• RECORDS SHOWN:

════════════════

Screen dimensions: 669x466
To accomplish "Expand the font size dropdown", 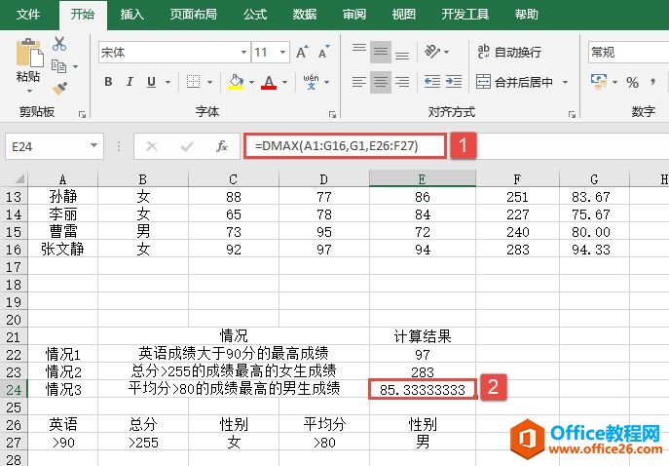I will [283, 53].
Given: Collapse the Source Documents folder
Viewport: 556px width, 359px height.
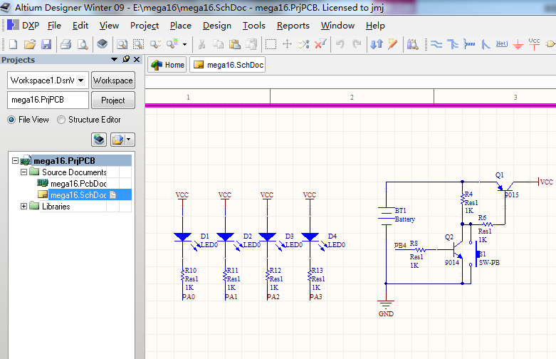Looking at the screenshot, I should [24, 172].
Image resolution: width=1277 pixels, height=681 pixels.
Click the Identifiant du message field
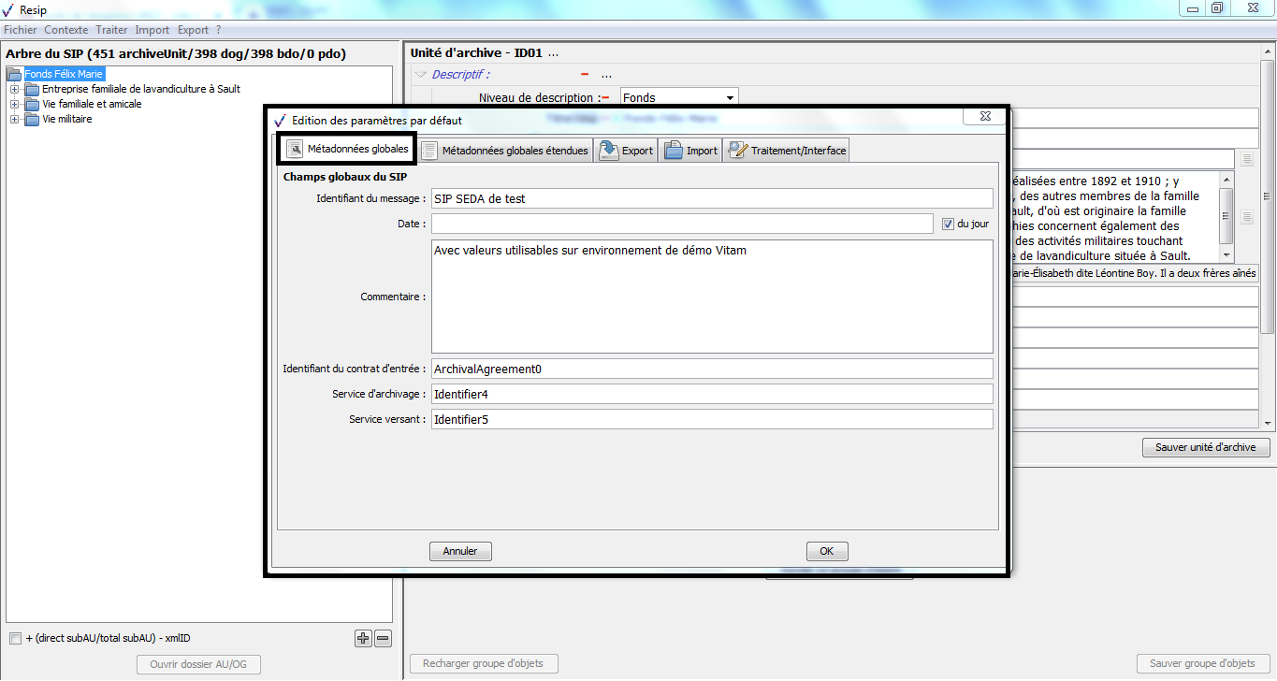point(711,198)
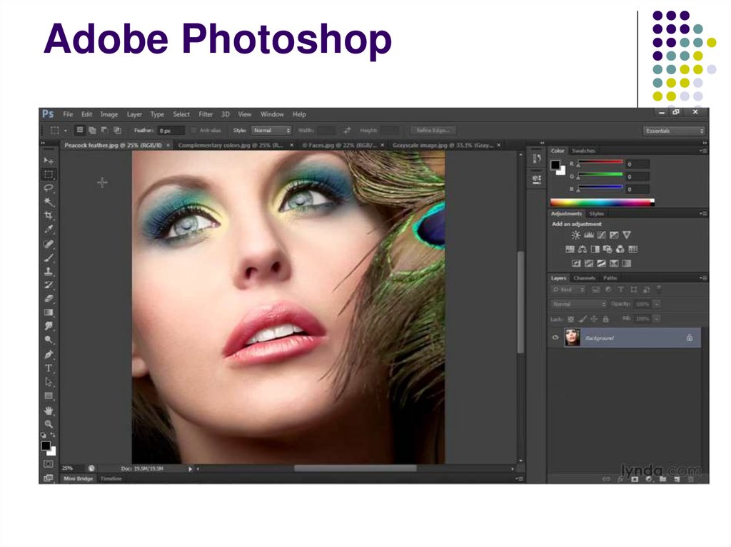Open the layer blend mode dropdown

pyautogui.click(x=578, y=304)
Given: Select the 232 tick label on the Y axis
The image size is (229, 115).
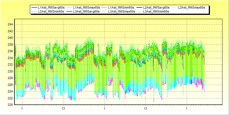Looking at the screenshot, I should [10, 64].
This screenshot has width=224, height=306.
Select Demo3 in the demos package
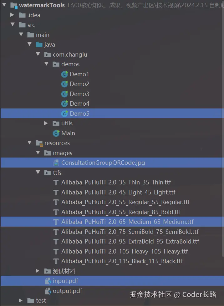(79, 94)
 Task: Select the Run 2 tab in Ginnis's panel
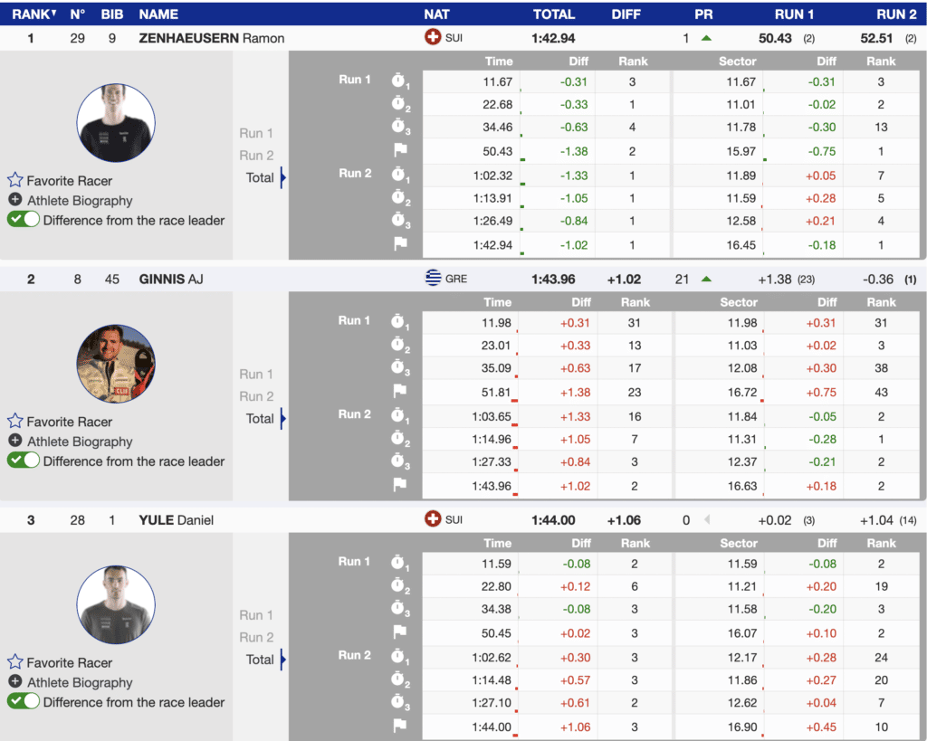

════════════════

• EXERCISE:
Lines from the one holding "Given: Select the" down to the last line of the entries above must be retyped exactly, inclusive of both, with no pictures and nothing else.

• RESPONSE TO THE TASK:
Given: Select the 232 tick label on the Y axis
The image size is (229, 115).
Looking at the screenshot, I should [10, 64].
This screenshot has width=224, height=306.
Select Demo3 in the demos package
(79, 94)
 Task: Select the Run 2 tab in Ginnis's panel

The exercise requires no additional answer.